-- INPUT RECORDS follows --
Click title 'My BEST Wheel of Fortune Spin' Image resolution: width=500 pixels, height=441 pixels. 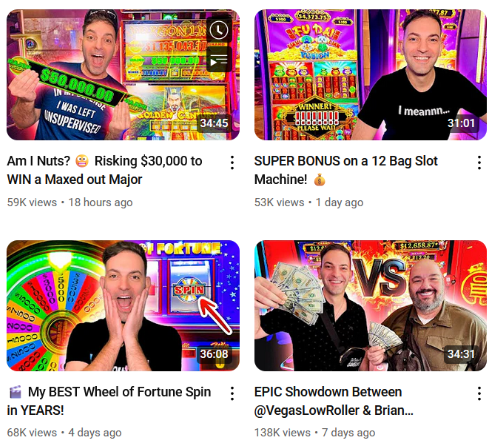point(109,401)
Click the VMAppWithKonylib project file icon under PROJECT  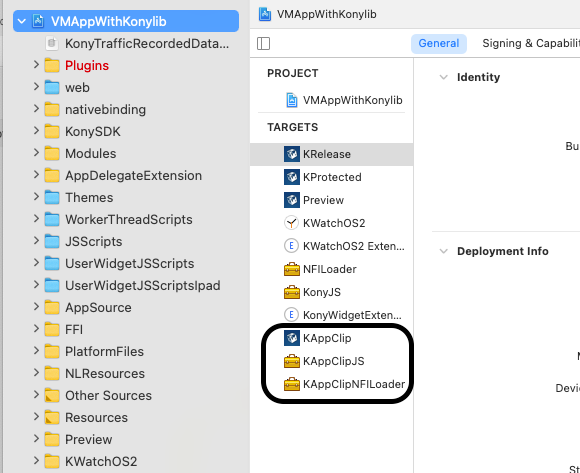(x=291, y=100)
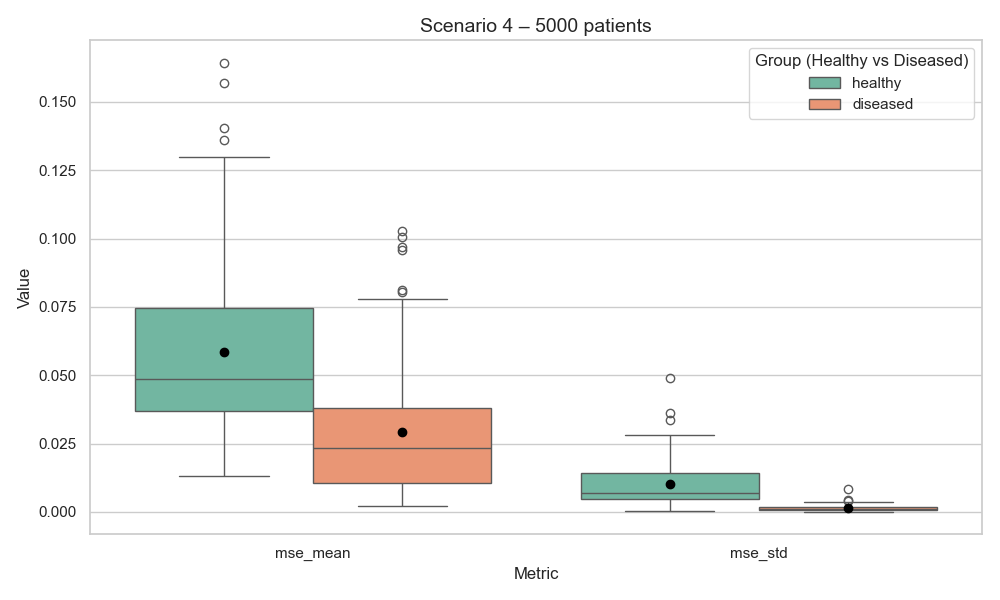Click the orange diseased legend swatch

(826, 104)
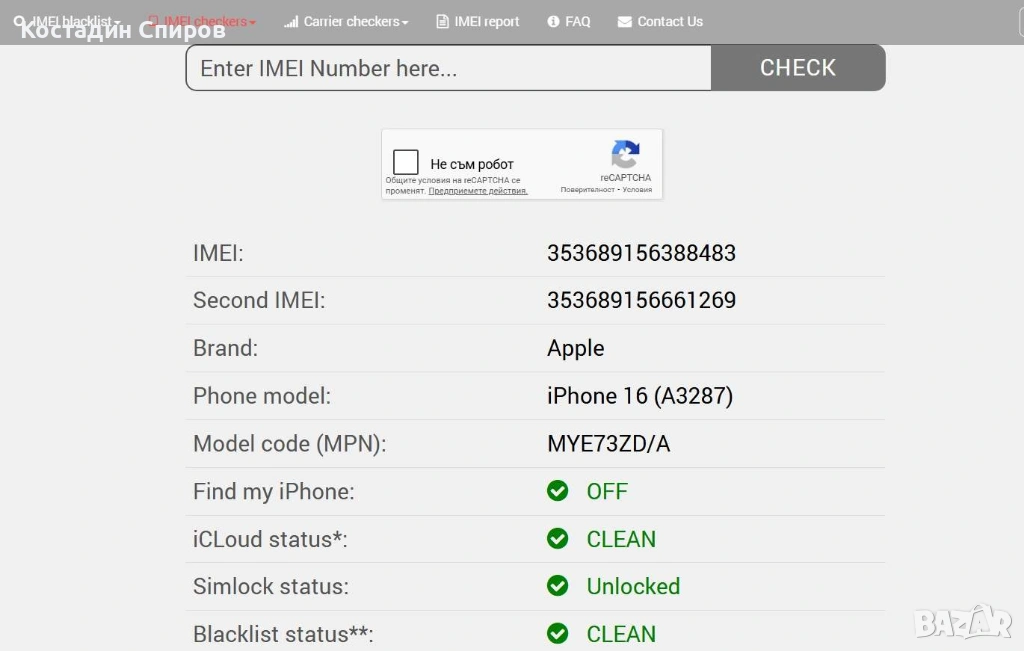Expand the IMEI blacklist dropdown menu
This screenshot has height=651, width=1024.
74,22
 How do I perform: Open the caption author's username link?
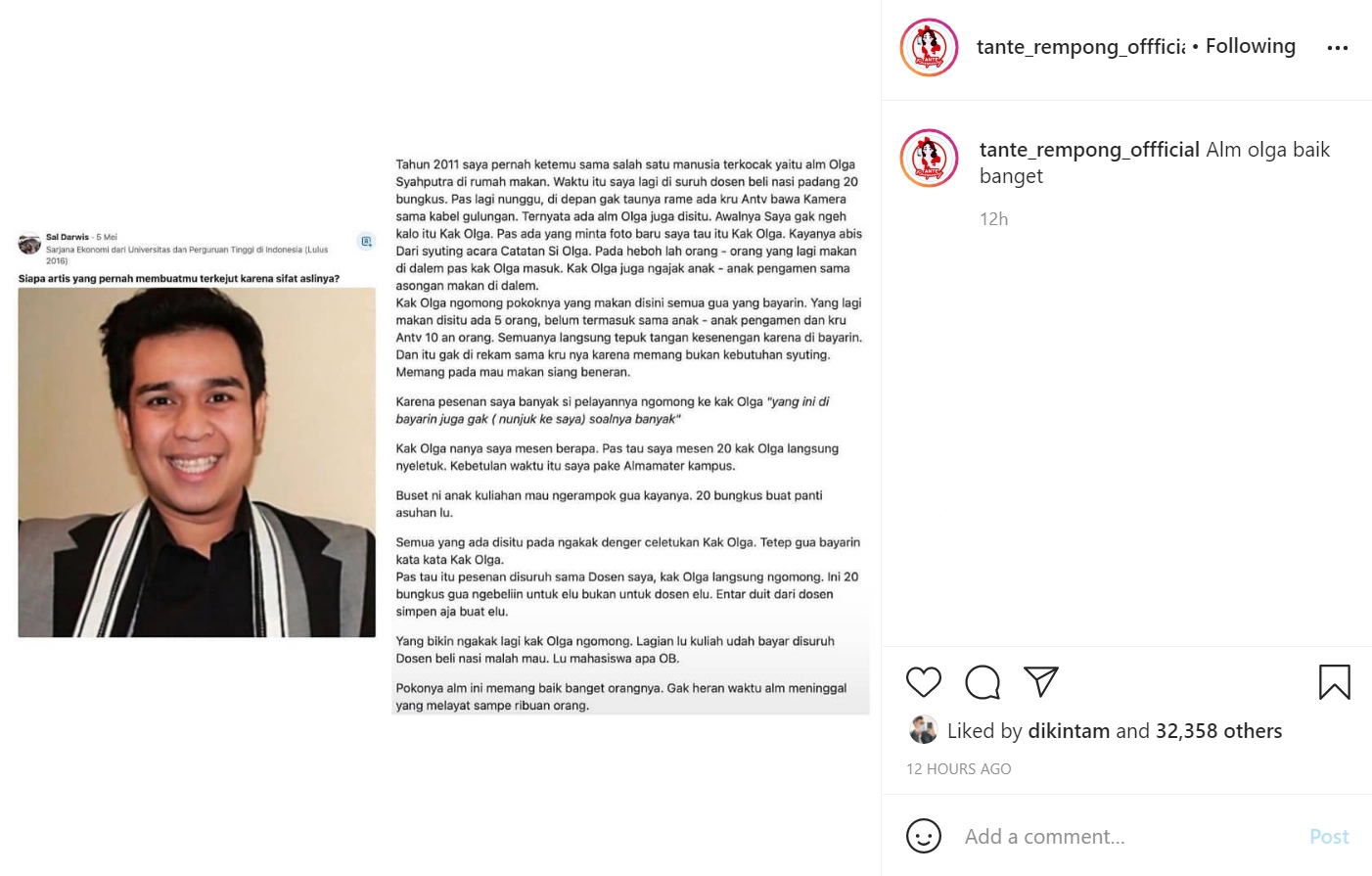pyautogui.click(x=1089, y=149)
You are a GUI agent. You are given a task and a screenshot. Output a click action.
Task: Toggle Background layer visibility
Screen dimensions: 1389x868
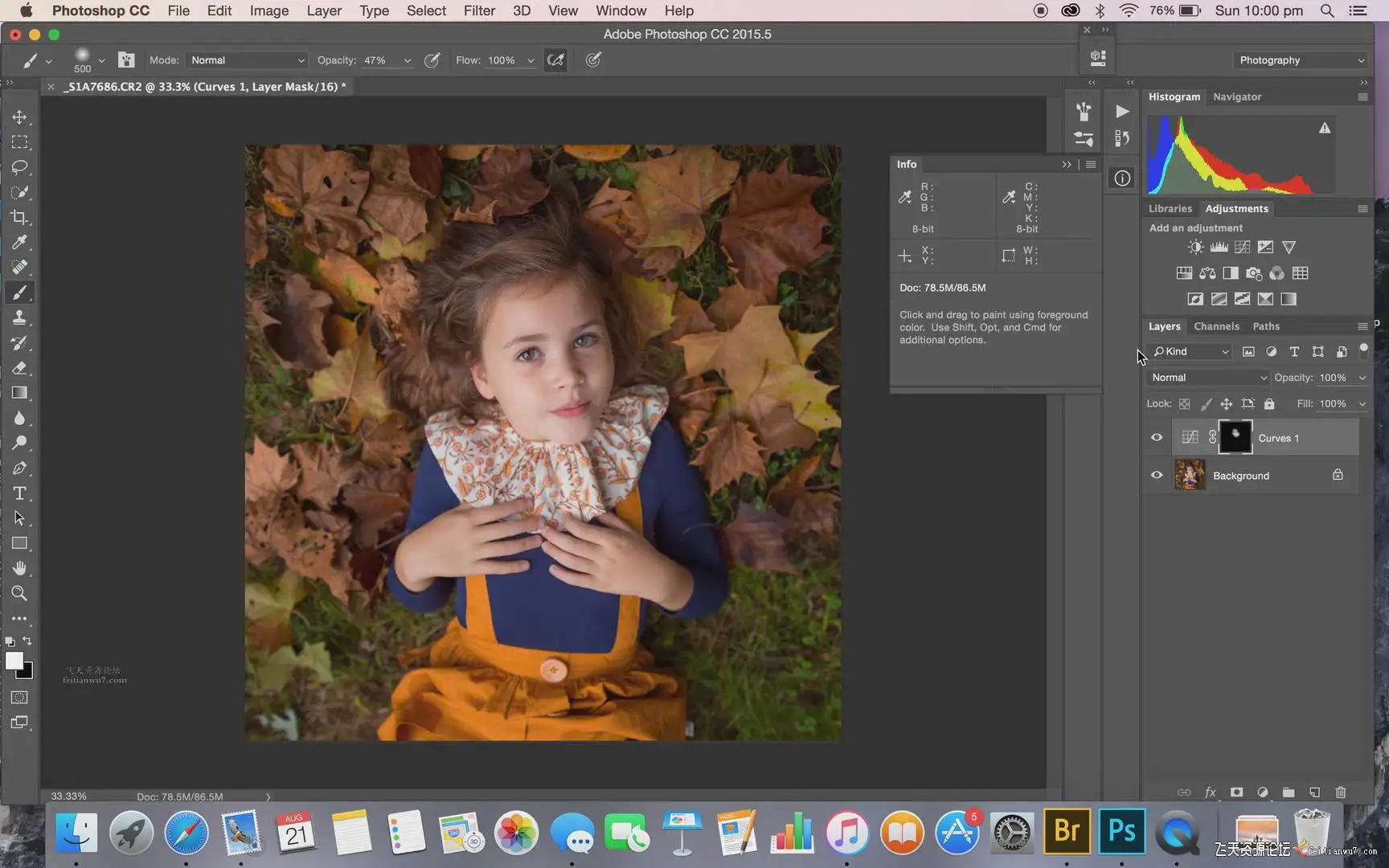1157,476
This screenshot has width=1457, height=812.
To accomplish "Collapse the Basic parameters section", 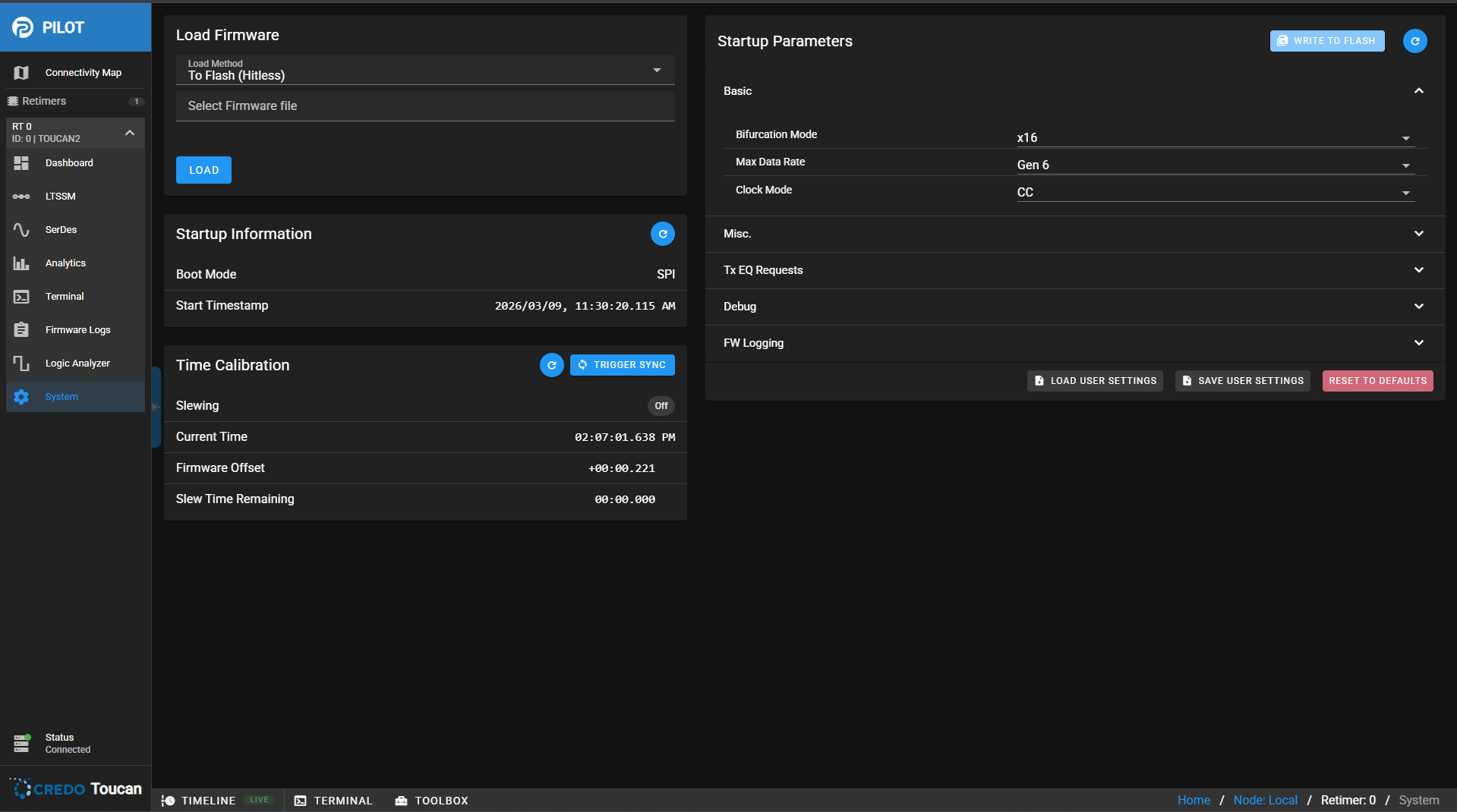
-- INPUT RECORDS concluded --
Omit the pictures. Transcribe word for word the lines from the one containing "You are a GUI" through the end of the listing, inclusive.

WRITTEN SOLUTION
You are a GUI agent. You are given a task and a screenshot. Output a click action.
Task: Toggle Background layer visibility
Screen dimensions: 1389x868
1157,476
This screenshot has width=1457, height=812.
To accomplish "Collapse the Basic parameters section", 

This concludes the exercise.